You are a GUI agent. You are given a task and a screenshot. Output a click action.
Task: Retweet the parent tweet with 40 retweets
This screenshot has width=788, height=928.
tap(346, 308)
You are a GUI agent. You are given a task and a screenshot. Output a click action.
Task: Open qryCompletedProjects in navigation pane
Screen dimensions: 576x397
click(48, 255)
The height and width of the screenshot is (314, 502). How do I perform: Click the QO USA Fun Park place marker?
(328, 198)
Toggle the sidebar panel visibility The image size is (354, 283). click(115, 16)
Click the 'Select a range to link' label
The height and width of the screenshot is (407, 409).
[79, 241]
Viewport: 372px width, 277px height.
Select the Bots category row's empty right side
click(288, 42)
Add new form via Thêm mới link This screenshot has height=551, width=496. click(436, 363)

- - -

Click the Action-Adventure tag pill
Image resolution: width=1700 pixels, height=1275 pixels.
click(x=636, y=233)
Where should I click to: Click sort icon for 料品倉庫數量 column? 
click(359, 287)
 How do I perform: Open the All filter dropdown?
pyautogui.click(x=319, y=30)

- - -

_Problem_
Could you repeat exactly the lines in the listing above from the one with "Click the 'Select a range to link' label" down to the one with "Add new form"? Include both of those lines.

_Result for this task_
Click the 'Select a range to link' label
The height and width of the screenshot is (407, 409).
[79, 241]
Viewport: 372px width, 277px height.
Select the Bots category row's empty right side
click(288, 42)
Add new form via Thêm mới link This screenshot has height=551, width=496. click(436, 363)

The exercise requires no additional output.